Published in final edited form as: Drug Alcohol Depend. 2022 Feb 11;233:109356. doi: 10.1016/j.drugalcdep.2022.109356

THE EFFECTS OF MDMA-ASSISTED THERAPY ON ALCOHOL AND SUBSTANCE USE IN A PHASE 3 TRIAL FOR TREATMENT OF SEVERE PTSD

Christopher R Nicholas a, Julie B Wang b, Allison Coker b,c, Jennifer M Mitchell c,d, Sukhpreet S Klaire e, Berra Yazar-Klosinski f, Amy Emerson b, Randy T Brown a, Rick Doblin f
PMCID: PMC9750500  NIHMSID: NIHMS1847922  PMID: 35286849

Abstract

Background

Post-traumatic stress disorder (PTSD) is commonly associated with alcohol and substance use disorders (ASUD). A randomized, placebo-controlled, phase 3 trial demonstrated the safety and efficacy of MDMA-assisted therapy (MDMA-AT) for the treatment of severe PTSD. This analysis explores patterns of alcohol and substance use in patients receiving MDMA-AT compared to placebo plus therapy (Placebo+Therapy).

Methods

Adult participants with severe PTSD (n = 90) were randomized to three blinded trauma-focused therapy sessions with either MDMA-AT or Placebo+Therapy. Eligible participants met DSM-5 criteria for severe PTSD and could meet criteria for mild (current) or moderate (early remission) alcohol or cannabis use disorder; other SUDs were excluded. The current analyses examined outcomes on standardized measures of hazardous alcohol (i.e., Alcohol Use Disorder Identification Test; AUDIT) and drug (i.e., Drug Use Disorder Identification Test; DUDIT) use at baseline prior to randomization and at study termination.

Results

There were no treatment group differences in AUDIT or DUDIT scores at baseline. Compared to Placebo+therapy, MDMA-AT was associated with a significantly greater reduction in mean (SD) AUDIT change scores (Δ = −1.02 (3.52) as compared to placebo (Δ = 0.40 (2.70), F (80, 1) = 4.20, p = 0.0436; Hedge’s g= .45). Changes in DUDIT scores were not significantly different between treatment groups.

Conclusions

MDMA-AT for severe PTSD may also lead to subclinical improvements in alcohol use. MDMA-AT does not appear to increase risk of illicit drug use. These data provide preliminary evidence to support the development of MDMA-AT as an integrated treatment for co-occurring PTSD and ASUD.
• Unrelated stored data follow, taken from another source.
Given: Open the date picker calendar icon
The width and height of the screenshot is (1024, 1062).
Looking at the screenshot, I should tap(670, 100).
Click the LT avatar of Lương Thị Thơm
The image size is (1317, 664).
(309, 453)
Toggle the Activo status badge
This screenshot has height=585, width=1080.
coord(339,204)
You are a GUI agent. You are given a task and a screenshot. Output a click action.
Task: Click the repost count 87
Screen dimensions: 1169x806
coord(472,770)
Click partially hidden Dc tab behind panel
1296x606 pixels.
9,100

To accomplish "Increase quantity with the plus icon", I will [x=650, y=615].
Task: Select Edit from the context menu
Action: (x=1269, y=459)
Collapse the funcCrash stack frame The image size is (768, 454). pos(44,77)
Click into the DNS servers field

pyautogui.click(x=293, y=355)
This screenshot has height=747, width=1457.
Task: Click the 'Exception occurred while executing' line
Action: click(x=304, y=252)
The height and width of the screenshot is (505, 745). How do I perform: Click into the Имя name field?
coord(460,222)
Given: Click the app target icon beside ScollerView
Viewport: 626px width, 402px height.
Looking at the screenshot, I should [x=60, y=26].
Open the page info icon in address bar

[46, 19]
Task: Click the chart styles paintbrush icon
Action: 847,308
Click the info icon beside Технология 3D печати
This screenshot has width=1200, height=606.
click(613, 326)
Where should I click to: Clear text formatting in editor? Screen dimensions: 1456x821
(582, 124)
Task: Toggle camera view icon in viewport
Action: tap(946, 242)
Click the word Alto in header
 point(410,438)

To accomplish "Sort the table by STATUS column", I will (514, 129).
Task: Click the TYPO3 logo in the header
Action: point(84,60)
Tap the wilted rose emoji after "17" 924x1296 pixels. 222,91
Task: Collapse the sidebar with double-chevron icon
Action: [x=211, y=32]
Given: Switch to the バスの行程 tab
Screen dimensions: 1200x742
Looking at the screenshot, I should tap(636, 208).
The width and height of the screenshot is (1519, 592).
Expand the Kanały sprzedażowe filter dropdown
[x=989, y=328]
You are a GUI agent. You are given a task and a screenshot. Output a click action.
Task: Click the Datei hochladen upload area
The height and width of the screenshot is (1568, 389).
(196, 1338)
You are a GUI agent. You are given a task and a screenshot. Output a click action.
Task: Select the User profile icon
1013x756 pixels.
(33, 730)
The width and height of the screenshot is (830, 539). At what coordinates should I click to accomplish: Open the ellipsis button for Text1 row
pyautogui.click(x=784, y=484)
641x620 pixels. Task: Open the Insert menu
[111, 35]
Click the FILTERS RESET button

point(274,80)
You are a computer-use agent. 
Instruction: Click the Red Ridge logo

Keywords: MDMA, post-traumatic stress disorder, alcohol use, substance use

1. INTRODUCTION

Post-traumatic stress disorder (PTSD) has a lifetime prevalence of 7–8% in the United States and is strongly associated with the co-occurrence of alcohol and substance use disorders (ASUDs) with estimates between 17% and 46% (McCauley et al., 2012). This co-occurrence is often attributed to self-medication, since PTSD symptoms typically precede the onset of substance use (Hawn et al., 2020; Khantzian 1997; Saladin et al., 1995) and patients report PTSD-symptom relief as rationale for substance use (Flanagan et al., 2016). However, there also may be a more nuanced interaction given the evidence for active ASUDs increasing risk of trauma and reciprocal reinforcement between the disorders (Hien et al., 2021, Logrip et al., 2012). Importantly, the individual impact of PTSD and ASUD on health, psychosocial functioning, and service utilization is only further compounded when these conditions are comorbid (Boudreaux and Murdoch 2019; Bowe and Rosenheck, 2015; Tate et al., 2007).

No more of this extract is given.